• TO DO: Retype every entry precisely and keep each line whole.

*** LISTED RECORDS Section Begins ***

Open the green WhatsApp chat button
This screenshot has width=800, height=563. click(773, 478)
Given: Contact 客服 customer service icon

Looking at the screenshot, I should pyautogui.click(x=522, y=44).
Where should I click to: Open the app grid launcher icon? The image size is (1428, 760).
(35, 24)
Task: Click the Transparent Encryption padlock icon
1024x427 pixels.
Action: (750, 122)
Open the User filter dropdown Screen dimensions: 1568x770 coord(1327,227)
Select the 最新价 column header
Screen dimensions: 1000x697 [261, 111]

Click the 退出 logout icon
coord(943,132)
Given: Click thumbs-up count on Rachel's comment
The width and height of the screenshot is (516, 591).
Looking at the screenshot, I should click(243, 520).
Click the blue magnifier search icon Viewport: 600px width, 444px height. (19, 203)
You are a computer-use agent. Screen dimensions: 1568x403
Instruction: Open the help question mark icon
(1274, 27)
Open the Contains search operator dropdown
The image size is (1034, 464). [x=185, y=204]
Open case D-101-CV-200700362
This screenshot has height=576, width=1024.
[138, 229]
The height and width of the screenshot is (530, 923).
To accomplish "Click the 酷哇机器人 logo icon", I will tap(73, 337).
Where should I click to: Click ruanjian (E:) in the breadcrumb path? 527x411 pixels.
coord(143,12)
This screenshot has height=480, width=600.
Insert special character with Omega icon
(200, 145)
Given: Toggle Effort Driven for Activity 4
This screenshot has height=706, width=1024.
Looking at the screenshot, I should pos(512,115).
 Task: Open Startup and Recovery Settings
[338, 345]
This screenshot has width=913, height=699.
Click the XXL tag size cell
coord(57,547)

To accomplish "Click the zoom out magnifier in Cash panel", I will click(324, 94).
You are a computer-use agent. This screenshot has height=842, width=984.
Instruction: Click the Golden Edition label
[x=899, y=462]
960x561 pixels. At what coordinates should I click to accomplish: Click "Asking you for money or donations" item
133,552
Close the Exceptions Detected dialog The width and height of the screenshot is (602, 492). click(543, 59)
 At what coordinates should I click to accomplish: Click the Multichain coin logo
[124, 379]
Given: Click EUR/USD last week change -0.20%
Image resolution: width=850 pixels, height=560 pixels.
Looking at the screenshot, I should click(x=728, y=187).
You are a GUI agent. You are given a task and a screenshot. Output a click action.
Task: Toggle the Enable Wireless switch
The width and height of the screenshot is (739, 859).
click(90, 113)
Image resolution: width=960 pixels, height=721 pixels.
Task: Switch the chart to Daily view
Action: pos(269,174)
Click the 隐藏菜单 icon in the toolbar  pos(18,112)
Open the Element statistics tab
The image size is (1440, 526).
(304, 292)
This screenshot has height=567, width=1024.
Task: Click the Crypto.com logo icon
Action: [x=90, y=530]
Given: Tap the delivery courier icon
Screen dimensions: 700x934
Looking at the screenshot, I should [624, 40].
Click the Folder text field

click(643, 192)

*** LISTED RECORDS Section Ends ***

• TASK OUTPUT:
Open the green WhatsApp chat button
This screenshot has width=800, height=563. click(773, 478)
Given: Contact 客服 customer service icon

Looking at the screenshot, I should pyautogui.click(x=522, y=44).
Where should I click to: Open the app grid launcher icon? The image size is (1428, 760).
(35, 24)
Task: Click the Transparent Encryption padlock icon
1024x427 pixels.
Action: (750, 122)
Open the User filter dropdown Screen dimensions: 1568x770 coord(1327,227)
Select the 最新价 column header
Screen dimensions: 1000x697 [261, 111]

Click the 退出 logout icon
coord(943,132)
Given: Click thumbs-up count on Rachel's comment
The width and height of the screenshot is (516, 591).
Looking at the screenshot, I should click(243, 520).
Click the blue magnifier search icon Viewport: 600px width, 444px height. (19, 203)
You are a computer-use agent. Screen dimensions: 1568x403
Instruction: Open the help question mark icon
(1274, 27)
Open the Contains search operator dropdown
The image size is (1034, 464). [x=185, y=204]
Open case D-101-CV-200700362
This screenshot has height=576, width=1024.
[138, 229]
The height and width of the screenshot is (530, 923).
To accomplish "Click the 酷哇机器人 logo icon", I will tap(73, 337).
Where should I click to: Click ruanjian (E:) in the breadcrumb path? 527x411 pixels.
coord(143,12)
This screenshot has height=480, width=600.
Insert special character with Omega icon
(200, 145)
Given: Toggle Effort Driven for Activity 4
This screenshot has height=706, width=1024.
Looking at the screenshot, I should pos(512,115).
 Task: Open Startup and Recovery Settings
[338, 345]
This screenshot has width=913, height=699.
Click the XXL tag size cell
coord(57,547)

To accomplish "Click the zoom out magnifier in Cash panel", I will click(324, 94).
You are a computer-use agent. This screenshot has height=842, width=984.
Instruction: Click the Golden Edition label
[x=899, y=462]
960x561 pixels. At what coordinates should I click to accomplish: Click "Asking you for money or donations" item
133,552
Close the Exceptions Detected dialog The width and height of the screenshot is (602, 492). click(543, 59)
 At what coordinates should I click to accomplish: Click the Multichain coin logo
[124, 379]
Given: Click EUR/USD last week change -0.20%
Image resolution: width=850 pixels, height=560 pixels.
Looking at the screenshot, I should click(x=728, y=187).
You are a GUI agent. You are given a task and a screenshot. Output a click action.
Task: Toggle the Enable Wireless switch
The width and height of the screenshot is (739, 859).
click(90, 113)
Image resolution: width=960 pixels, height=721 pixels.
Task: Switch the chart to Daily view
Action: pos(269,174)
Click the 隐藏菜单 icon in the toolbar  pos(18,112)
Open the Element statistics tab
The image size is (1440, 526).
(304, 292)
This screenshot has height=567, width=1024.
Task: Click the Crypto.com logo icon
Action: [x=90, y=530]
Given: Tap the delivery courier icon
Screen dimensions: 700x934
Looking at the screenshot, I should [624, 40].
Click the Folder text field

click(643, 192)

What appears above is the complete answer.